But when we look at the verse, ‘‘He it is Who has sent down to thee the Book, of it there are some verses decisive, they are the basis of the Book, and others are ambiguous . .’’, we know that the adjectives, ‘‘al-muhkamāt’’ ( اَلْمُحْكَمَاتُ = confirmed, decisive) and ‘‘al-mutashābihāt’’ ( اَلْمُتَشَابِهَاتُ = conforming, ambiguous), as used in this verse, mean something different from the earlier mentioned two verses. Why? Because this verse divides the verses in two categories and then says that only one is ‘‘decisive’’ and the other is ‘‘ambiguous’’. These words in this verse cannot have the same meanings which were applicable to the whole Book.

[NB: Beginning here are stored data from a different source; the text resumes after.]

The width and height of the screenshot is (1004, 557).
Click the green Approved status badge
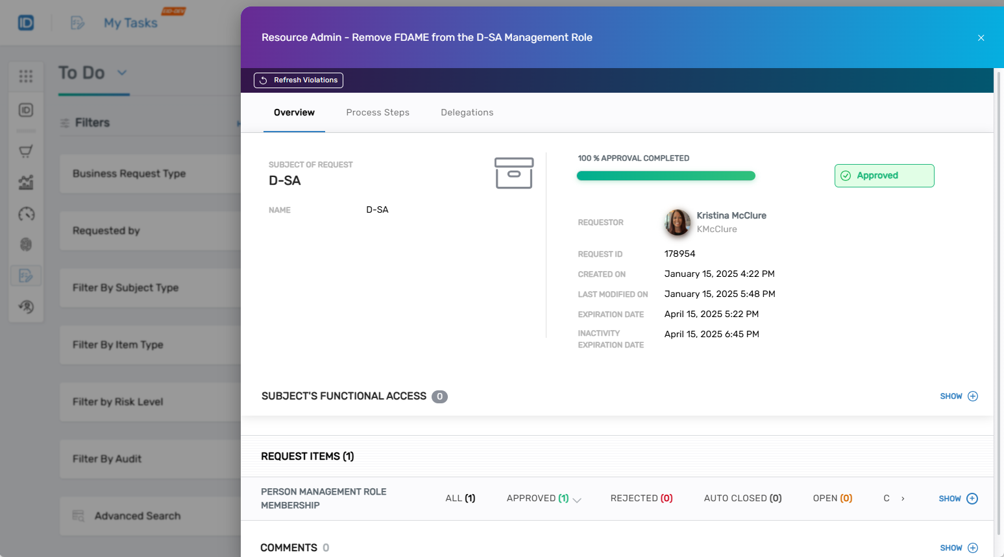click(884, 176)
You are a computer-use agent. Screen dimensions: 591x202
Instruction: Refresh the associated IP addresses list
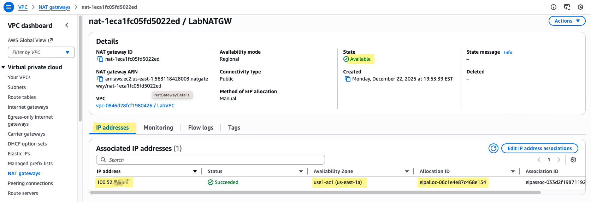click(493, 148)
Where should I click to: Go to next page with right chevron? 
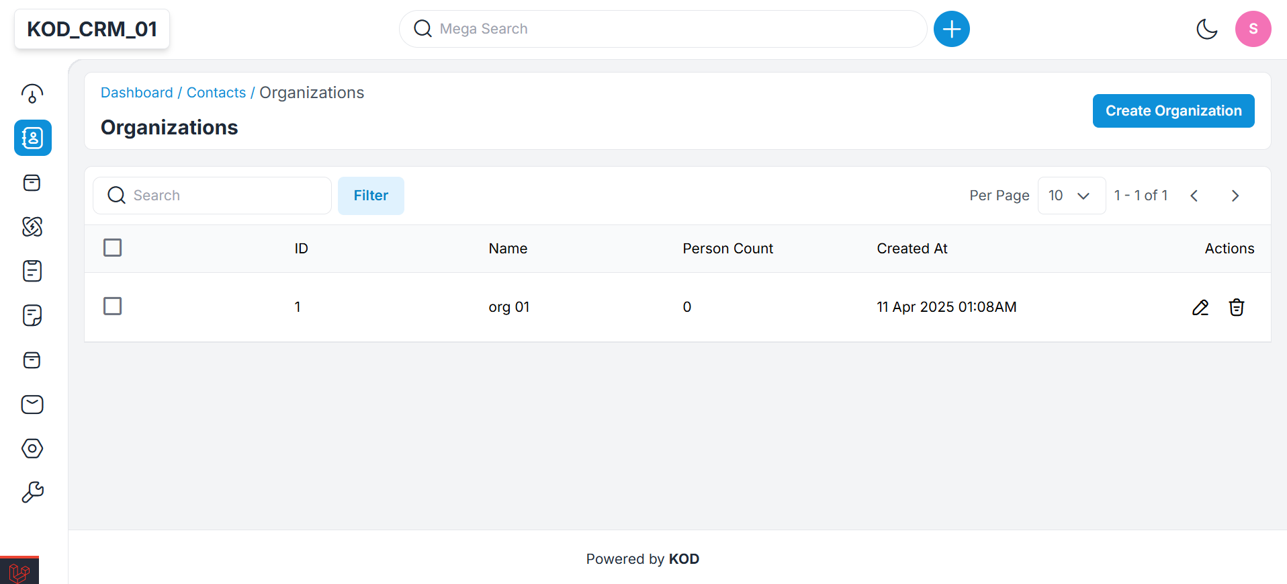point(1235,196)
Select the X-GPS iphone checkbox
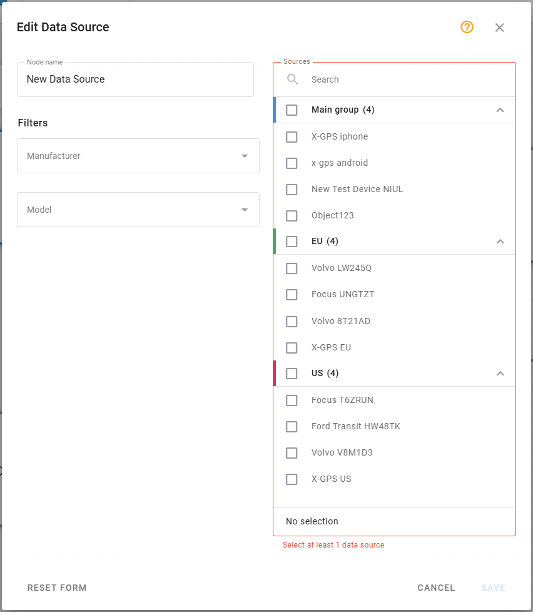This screenshot has width=533, height=612. click(x=291, y=136)
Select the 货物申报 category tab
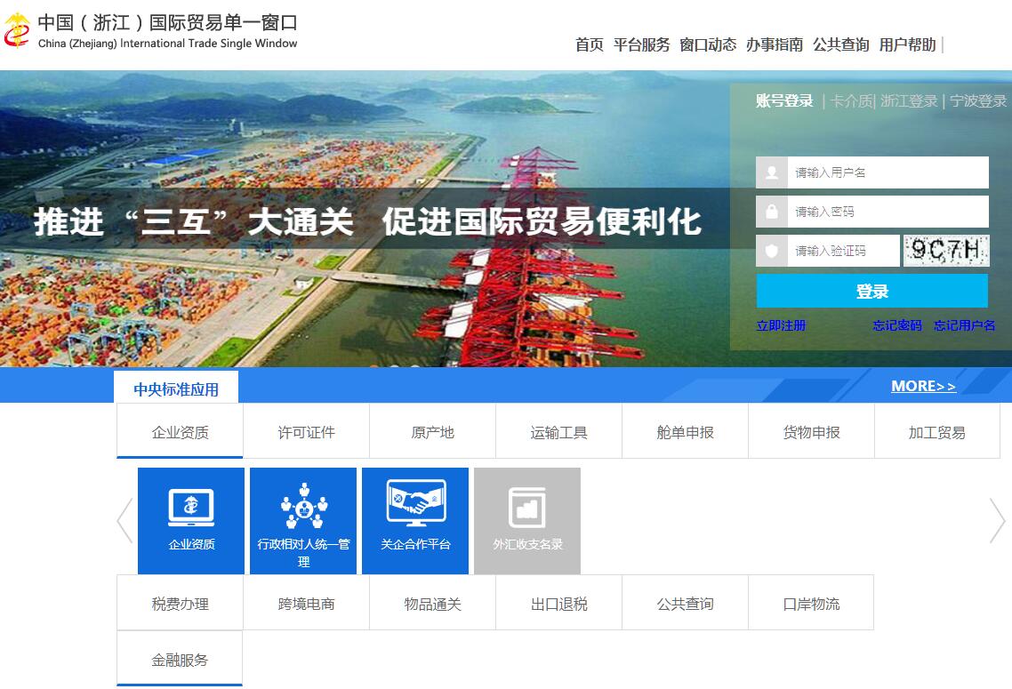 click(811, 432)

The exegetes should have endeavoured to find out from the Qur’ānic verses themselves which meanings could be applied in this case. Instead, various people have interpreted them, according to their own thinking, in more than fifteen ways:

First: The decisive are the three verses in Chapter 6 (Cattle): Say: ‘‘Come I will recite what your Lord has forbidden to you - (remember) that you do not associate anything with Him and be good to (your) parents, and do not slay your children for (fear of) poverty - We provide for you and for them - and do not draw near to indecencies . this He has enjoined you with that you may be mindful (6:152 - 154). And the ambiguous are those parts that confused the Jews, and they are the ‘‘letter symbols’’ revealed at the beginning of many Qur’ānic chapters, like Alif lām mīm rā, Hā mīm, etc. As it happened, the Jews tried to interpret them in the light of their numerical values, and they thought that Alif lām mīm hinted that the Muslim nation would continue for only 71 (1 +30 +40) years. Then other ‘‘letter symbols’’ were revealed, and the Jews became confused.

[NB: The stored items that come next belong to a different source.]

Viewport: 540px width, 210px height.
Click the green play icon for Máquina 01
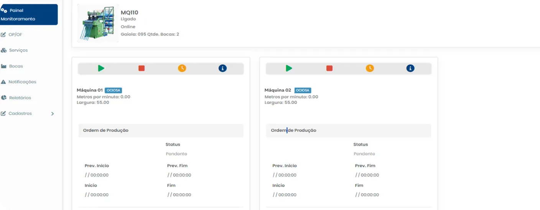101,68
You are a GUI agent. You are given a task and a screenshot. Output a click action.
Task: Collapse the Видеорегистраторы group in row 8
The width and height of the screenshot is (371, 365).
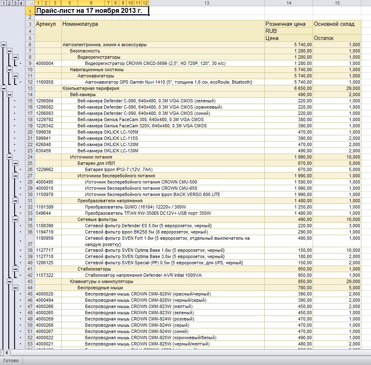click(15, 57)
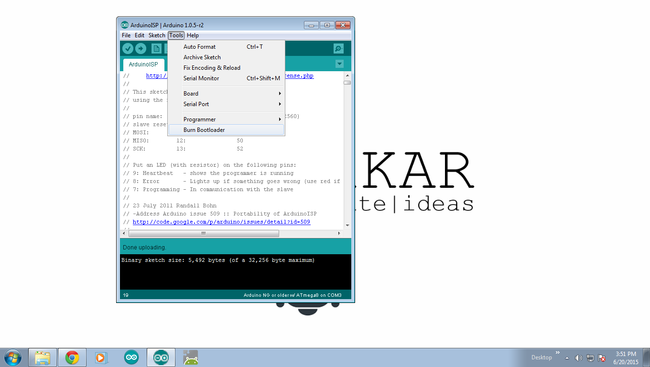Click the Verify sketch checkmark icon
The height and width of the screenshot is (367, 650).
coord(128,48)
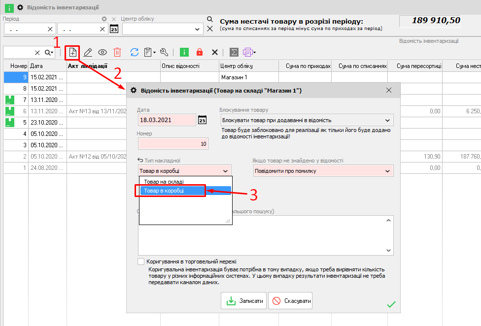
Task: Click the add new document icon
Action: [72, 52]
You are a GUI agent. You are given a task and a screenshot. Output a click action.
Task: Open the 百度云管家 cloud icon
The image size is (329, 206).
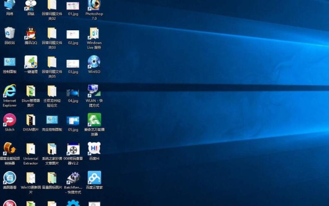point(94,178)
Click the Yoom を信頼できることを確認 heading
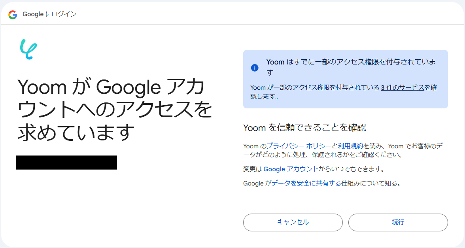Image resolution: width=465 pixels, height=248 pixels. pyautogui.click(x=304, y=127)
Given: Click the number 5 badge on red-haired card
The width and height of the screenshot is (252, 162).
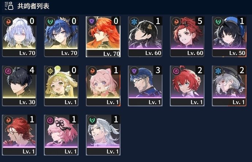Looking at the screenshot, I should (200, 21).
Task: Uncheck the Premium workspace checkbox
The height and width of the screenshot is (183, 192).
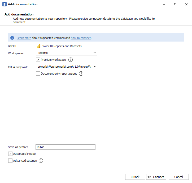Action: (38, 60)

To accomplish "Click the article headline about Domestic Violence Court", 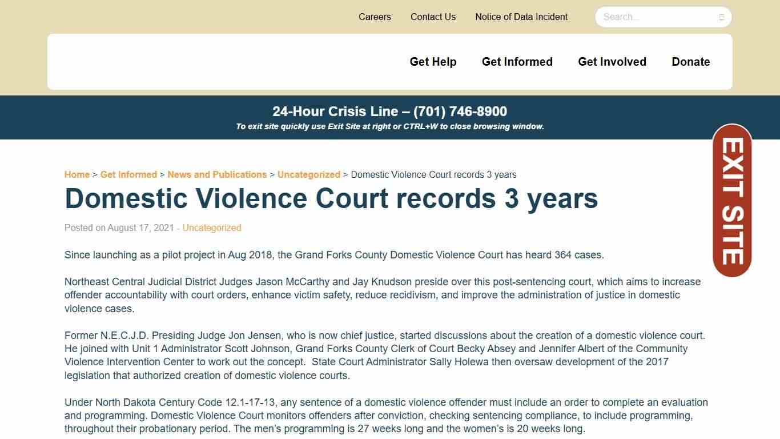I will pyautogui.click(x=331, y=199).
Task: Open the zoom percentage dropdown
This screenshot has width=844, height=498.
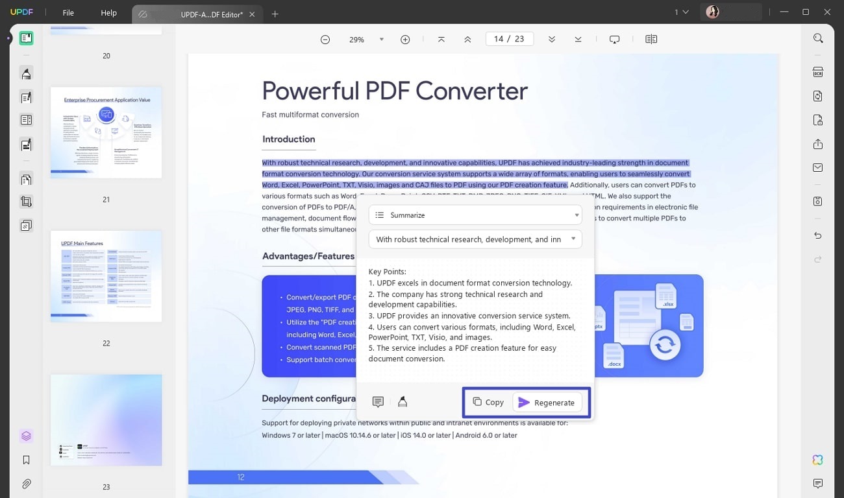Action: tap(381, 39)
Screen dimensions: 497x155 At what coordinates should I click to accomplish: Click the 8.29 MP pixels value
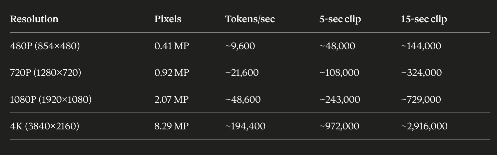(171, 126)
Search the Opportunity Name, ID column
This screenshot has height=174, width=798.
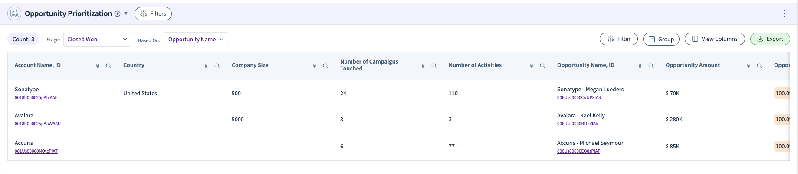[x=651, y=66]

This opinion has been attributed to Ibn ‘Abbās, a companion of the Prophet (s.a.w.a.).

Comment: First, it is an opinion without any proof or evidence. Second, there is no evidence that decisive and ambiguous verses are only those three and the letter symbols respectively. Third, if we accept this view, then almost the whole Qur’ān - except those three verses and the letter symbols - would fall in a third category ‘‘non-decisive, non-ambiguous’’; but the verse clearly divides the whole Book in two categories only.

The fact is that attribution of this view to Ibn ‘Abbās is out of place. According to the narration, he had said that the three verses were decisive - he had not said that the decisive verses were only these three. It is reported in ad-Durru ’l-manthūr from Sa‘īd ibn Mansūr, Ibn Abī Hātim, al-Hākim (who said that the tradition was correct) and Ibn Marduwayh that ‘Abdullāh ibn Qays said: ‘‘I heard Ibn ‘Abbās saying about the words of Allāh: of it there are some verses decisive; he said: three verses at the end of the Chapter of the Cattle are decisive: Say: ‘Come . ’ and two following verses.’’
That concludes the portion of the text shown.